Problem description: Exactly as written and without the pictures, output the entries below.
**** Dataset extract ****
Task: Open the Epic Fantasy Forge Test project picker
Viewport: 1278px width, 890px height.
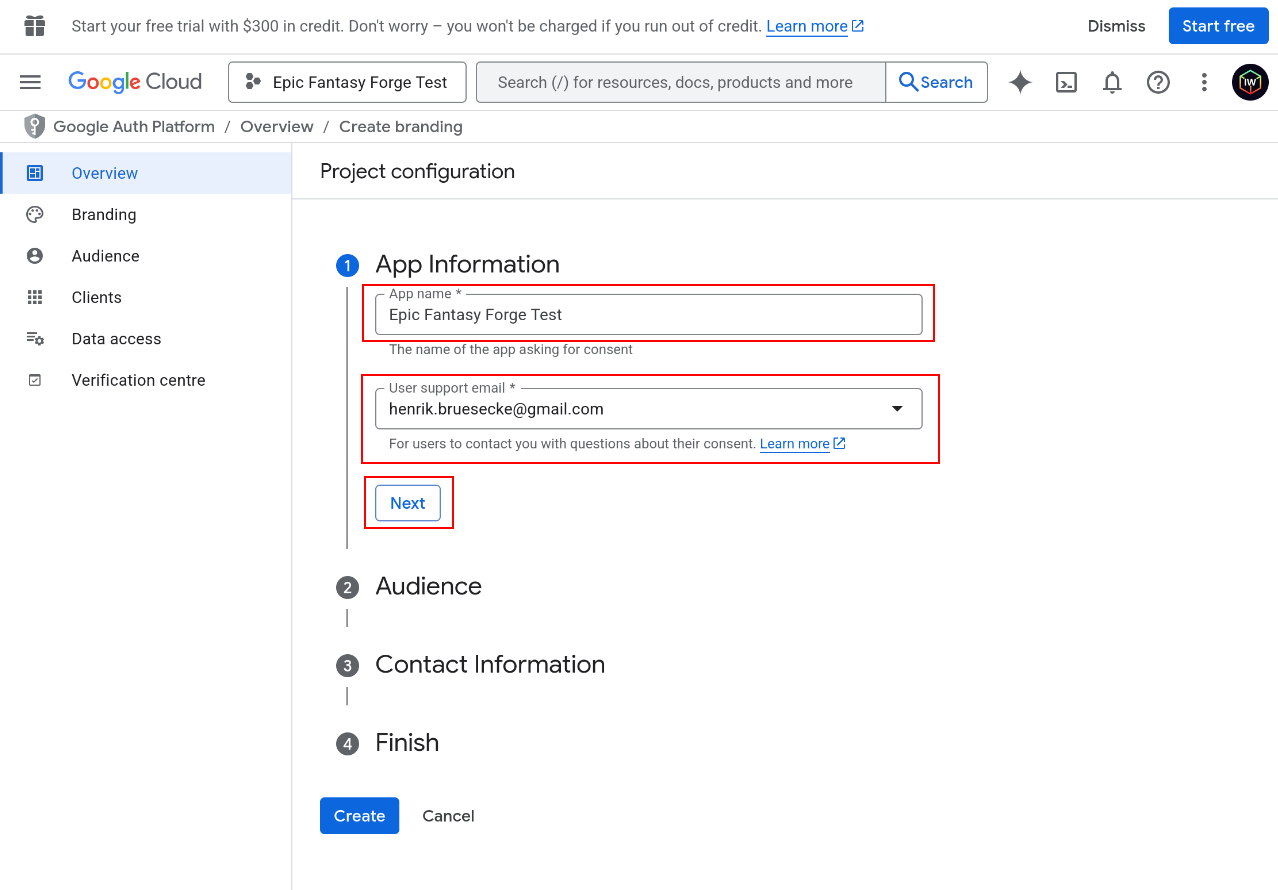Action: (x=346, y=82)
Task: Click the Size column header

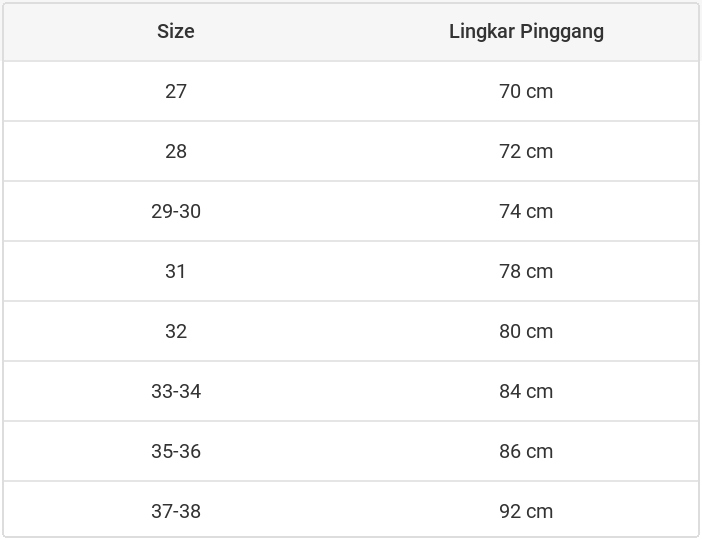Action: pyautogui.click(x=176, y=31)
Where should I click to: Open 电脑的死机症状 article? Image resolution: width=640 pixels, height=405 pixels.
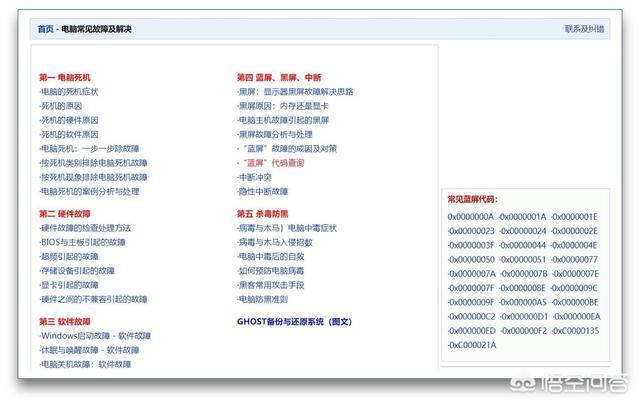[x=69, y=91]
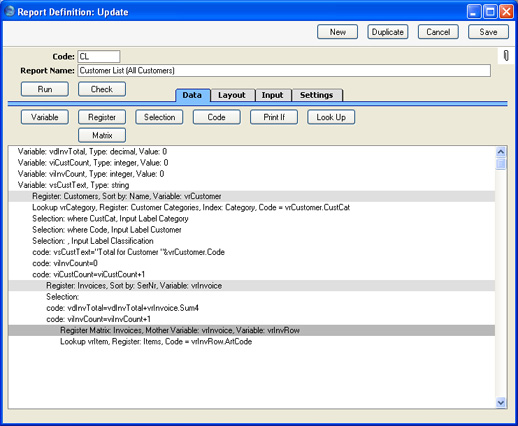This screenshot has width=518, height=426.
Task: Click the scrollbar down arrow
Action: pyautogui.click(x=500, y=402)
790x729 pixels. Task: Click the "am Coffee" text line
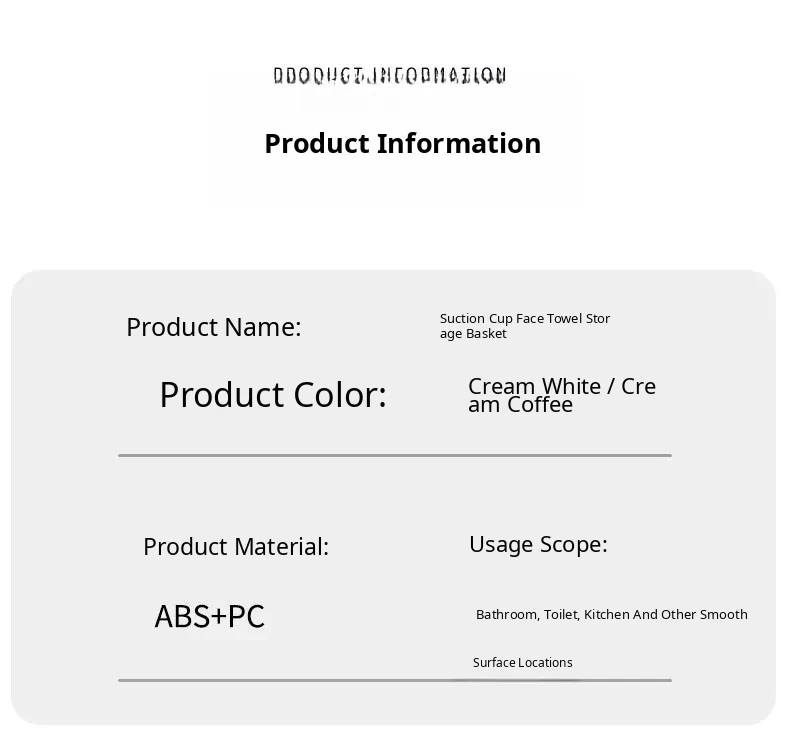point(520,405)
****
Task result:
Task: Open the Epic Fantasy Forge Test project picker
Viewport: 1278px width, 890px height.
Action: (x=346, y=82)
Task: Click the Size column header

Action: pyautogui.click(x=176, y=31)
Where should I click to: Open 电脑的死机症状 article? Image resolution: width=640 pixels, height=405 pixels.
[x=69, y=91]
This screenshot has width=518, height=426.
Task: Click the scrollbar down arrow
Action: pyautogui.click(x=500, y=402)
790x729 pixels. Task: Click the "am Coffee" text line
point(520,405)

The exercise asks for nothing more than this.